Small-cap stocks offer higher growth prospects than large and mid-cap stocks. However, these companies are riskier and highly susceptible to market volatility. So, investors with higher risk-tolerance ability can invest in these stocks to reap superior returns. Meanwhile, here are three top small-cap TXS stocks you can go long on, given their underlying solid business and healthy growth prospects.
goeasy
goeasy (TSX:GSY) offers leasing and lending services to subprime customers. The company has delivered solid performances over the previous 20 years, with its revenue and adjusted EPS (earnings per share) growing in double digits. Despite the strong growth, its market share in the $200 billion subprime lending market is minimal, thus offering it excellent growth prospects.
Meanwhile, the company is witnessing strong demand, with record credit applications in the June-ending quarter. The lender saw strong growth across its product range and acquisition channels, including unsecured lending, home equity lending, power sports financing, and auto financing. Despite the increase in its net charge-off rate from 8.5% in the previous year’s quarter to 9.3%, it remained within the company’s guidance of 8.5% to 10.5%.
Further, the company is also enhancing its products, pricing, and cost structure to minimize the impact of the government’s plans to lower the maximum allowable interest rate. Also, it has raised its dividends for nine consecutive years at an annualized rate of over 30.9%. GSY’s forward yield stands at 3.52% and it trades at an attractive NTM (next 12 months) price-to-earnings multiple of 7.3, making it an attractive buy.
WELL Health Technologies
Second on my list would be WELL Health Technologies (TSX:WELL). With extensive front and back-office management software applications, the company’s digital healthcare platform supports healthcare practitioners in running their businesses. The growing adoption of virtual healthcare services has created multi-year growth potential for the company.

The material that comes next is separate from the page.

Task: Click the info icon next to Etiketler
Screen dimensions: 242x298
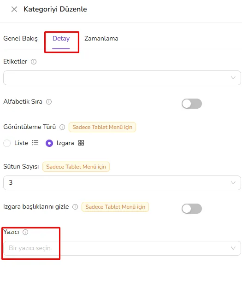Action: [x=34, y=62]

Meanwhile, WELL Health acquired Seekintoo and Proack Security last week, strengthening its cybersecurity portfolio and safeguarding patient trust and operational integrity. Further, it recently launched WELL AI Decision Support, in partnership with HEALWELL AI, to help practitioners diagnose diseases. Also, the company is expanding its presence in the United States and Canada, which could continue to drive its financials in the coming years.
However, amid the broader weakness, WELL Health has lost 21.8% of its stock value since the beginning of September and trades at an attractive NTM price-to-earnings multiple of 11.2. Considering all these factors, I believe this small-cap stock would be an excellent long-term bet.
Pizza Pizza Royalty
As my final pick, I opted for Pizza Pizza Royalty (TSX:PZA), a monthly-paying dividend stock. Given its highly franchised restaurant business, its cash flows are stable and predictable despite rising prices and wage inflation. Also, the company has been posting solid same-store sales this year, driving its royalty pool income. Supported by solid financials, the company has raised its monthly dividends seven times since April 2020. With a monthly dividend of $0.075/share, PZA’s forward yield stands at a juicy 6.78%.
Meanwhile, Pizza Pizza Royalty plans to expand its restaurant network and expects to increase its restaurant count by 3-4% this year. Also, its menu innovations, promotional activities, and old restaurant renovation initiatives could continue to drive same-store sales growth. So, the company’s future payouts should be safe.